- [Task to carry out]: Go through the records and copy each line where the word "height" occurs.

- [Provided material]:
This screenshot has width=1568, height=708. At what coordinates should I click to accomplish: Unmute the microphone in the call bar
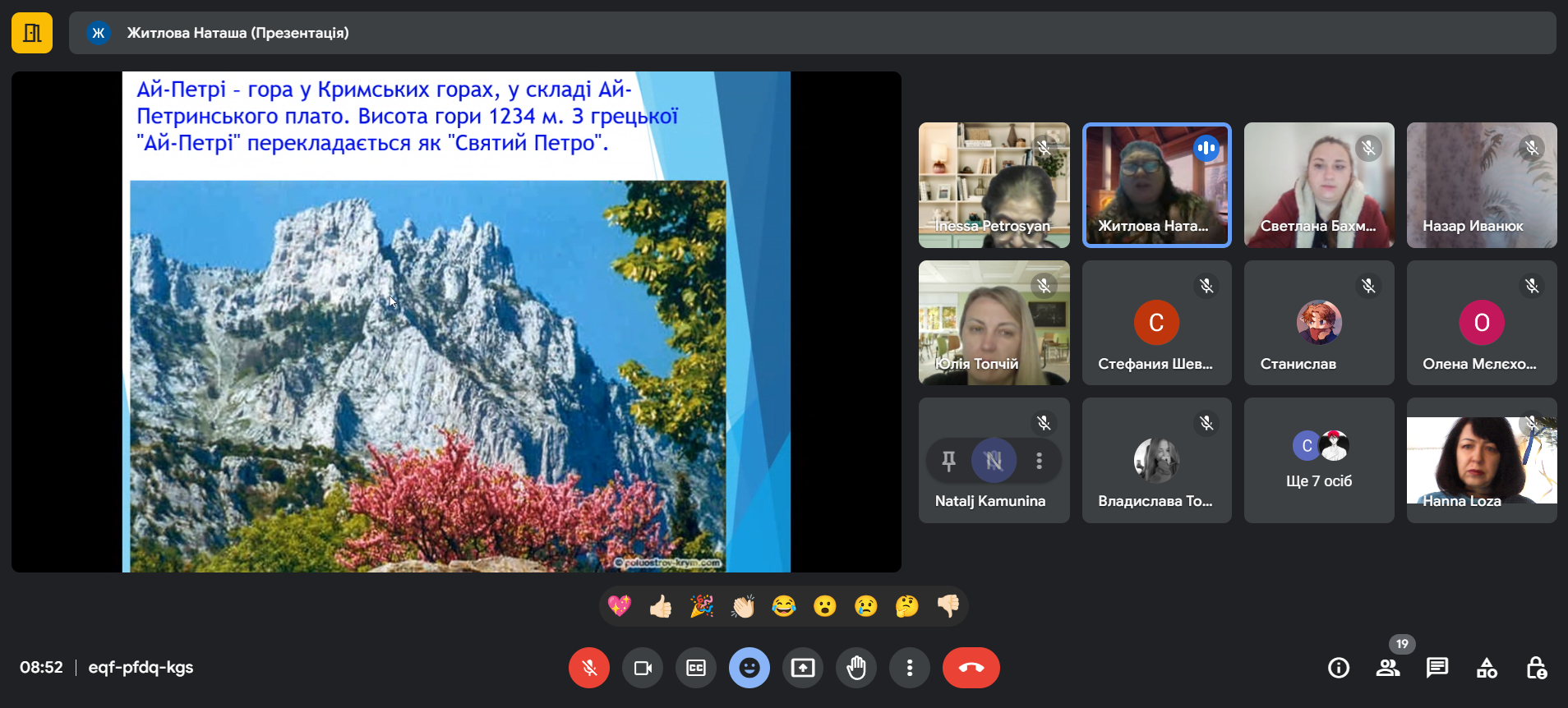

...

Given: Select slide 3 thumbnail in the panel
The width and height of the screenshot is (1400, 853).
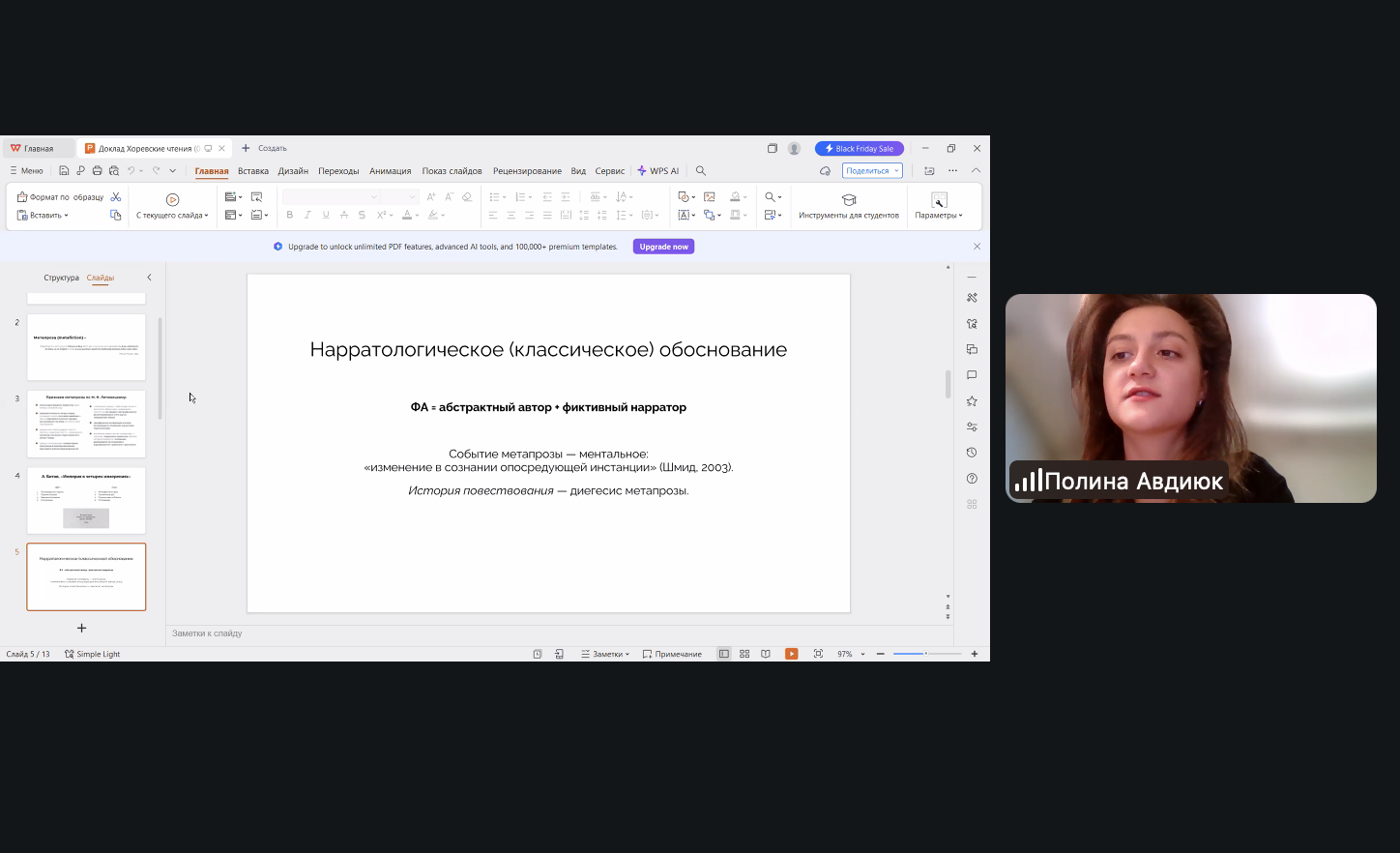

---

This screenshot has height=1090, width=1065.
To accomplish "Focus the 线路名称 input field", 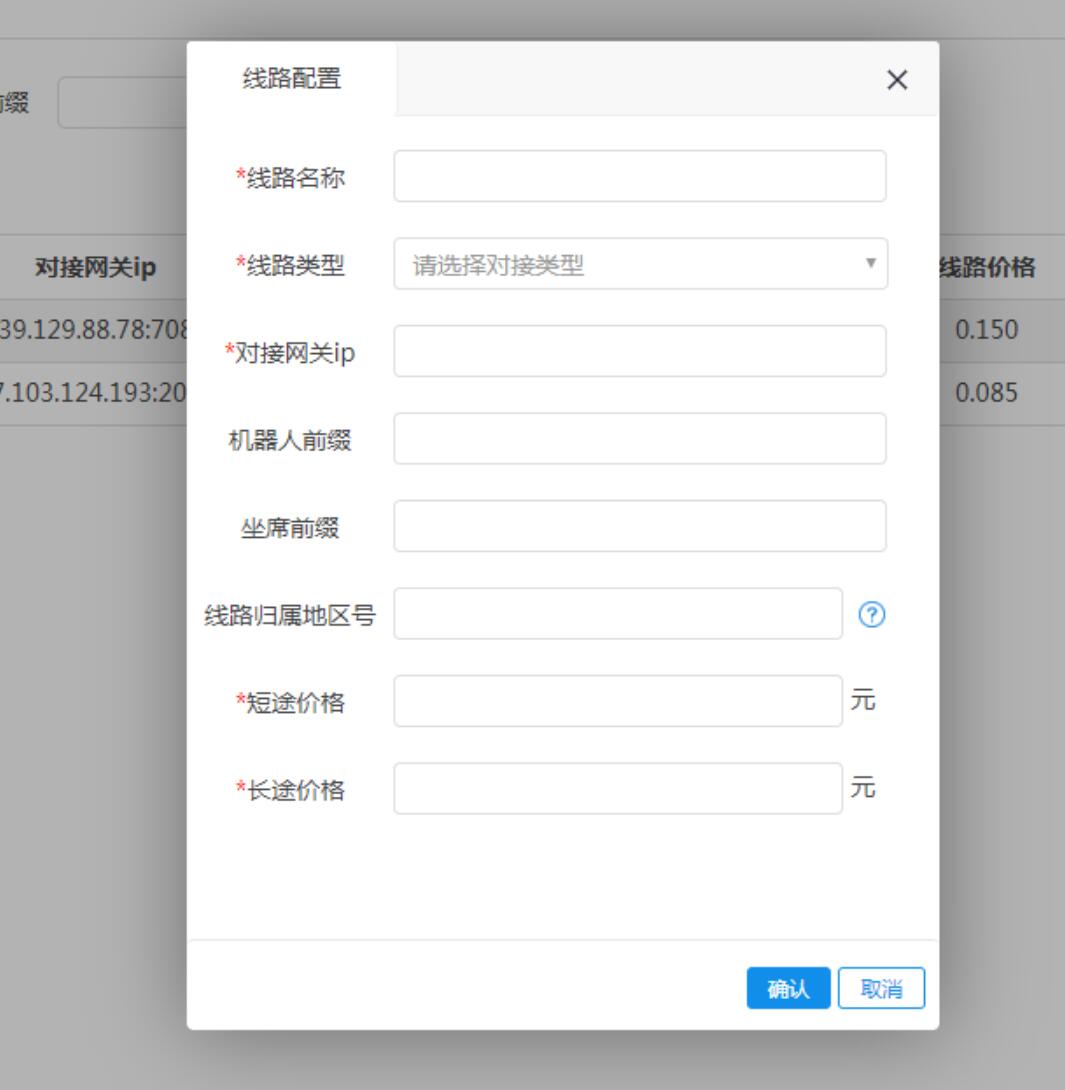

- [Response area]:
This screenshot has width=1568, height=708. At what coordinates should I click to accomplish: Unmute the microphone in the call bar
The width and height of the screenshot is (1400, 853).
This screenshot has height=1090, width=1065.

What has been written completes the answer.